Адъютанты мне иногда доверяли выполнение некоторых своих функций. Так, например, поручали давать пароль и отзыв на сутки. С немалой гордостью я в виде пароля давал слова вроде «Камка» и отзыв «Бреч» – слова, очень близкие мне по родному Сновску, и ничего не говорящие тем, кому их приходилось заучивать и ими пользоваться.
Будучи в Жлобине на казарменном положении, штабная команда помещалась обособленно в небольшом здании лабаза. В Москве же нас поместили в большой комнате вместе с красноармейцами других служб и подразделений. У каждого отдельная постель: на двух козлах лежал матрас, подушка, простыни и одеяло. В шесть часов – подъем. Услышав заливистый сигнал фанфары, мы, чертыхаясь, спешили поскорее одеться и заправить постели, чтобы уложиться в минуты, данные на это дело.
Впрочем, был у нас в казарме один чудак. Или у него от природы была замедленная реакция, или ленив он был до чертиков, но почти не было случая, когда бы он уложился в срок. Взыскания не помогали, он безропотно отбывал наказание, но исправляться и не думал.
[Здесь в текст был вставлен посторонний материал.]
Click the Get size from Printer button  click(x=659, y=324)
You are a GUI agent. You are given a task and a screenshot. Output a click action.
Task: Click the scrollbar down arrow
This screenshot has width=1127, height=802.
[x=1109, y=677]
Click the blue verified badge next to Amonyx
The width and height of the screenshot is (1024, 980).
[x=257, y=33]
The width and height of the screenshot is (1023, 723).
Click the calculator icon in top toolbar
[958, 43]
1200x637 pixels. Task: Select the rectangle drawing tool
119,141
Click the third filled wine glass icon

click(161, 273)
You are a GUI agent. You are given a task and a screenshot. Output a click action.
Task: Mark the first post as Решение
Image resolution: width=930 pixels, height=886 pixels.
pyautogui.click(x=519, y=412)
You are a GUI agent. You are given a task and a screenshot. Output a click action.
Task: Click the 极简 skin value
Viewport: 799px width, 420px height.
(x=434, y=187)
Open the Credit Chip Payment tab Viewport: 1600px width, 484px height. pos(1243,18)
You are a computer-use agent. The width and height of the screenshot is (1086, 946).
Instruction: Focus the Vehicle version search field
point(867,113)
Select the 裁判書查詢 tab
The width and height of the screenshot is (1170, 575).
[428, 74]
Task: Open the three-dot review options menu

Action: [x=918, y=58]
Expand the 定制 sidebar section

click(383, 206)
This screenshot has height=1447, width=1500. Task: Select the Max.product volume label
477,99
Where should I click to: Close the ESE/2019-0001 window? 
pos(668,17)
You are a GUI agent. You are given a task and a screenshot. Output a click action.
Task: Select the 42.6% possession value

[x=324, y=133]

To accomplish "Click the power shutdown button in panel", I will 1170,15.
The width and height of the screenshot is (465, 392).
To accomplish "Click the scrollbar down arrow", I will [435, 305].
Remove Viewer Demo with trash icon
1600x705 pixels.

Жил с нами и глухонемой Кириллюк Зиновий, недавно нашедший свою фамилию. Почему-то немой и чудак не любили друг друга. А мы, раскусив эту их неприязнь, стали пользоваться случаем, чтобы науськивать одного на другого для потехи. Например, подложив под подушку немого кухонный нож, знаками объясняли ему, что это сделал его недруг. Немой с рычанием и с ножом в руках подбегал к чудаку, а тот пускался наутек. Такие неумные шутки нас веселили, и мы дружно хохотали. Вообще же, эти двое – немой и его недруг, были постоянными объектами разных смехотворных и дурацких шуток. То привяжут к козлам веревку, незаметно дернут – и лежащий с вытаращенными глазами уже не лежит, а сидит на полу со своей рухнувшей кроватью. И если сидит немой, то ему внушают, что это сделал его недруг, и тот летит с дикими криками к чудаку. И наоборот. Немой не всегда был безобиден. Если его сильно разозлить, то он мог и изувечить. Одна вроде бы пустяковая комбинация очень раздражала немого. Стоило только приставить большой палец к виску около уха, а остальными помахать, как немой хватал что попало и гнался за обидчиком.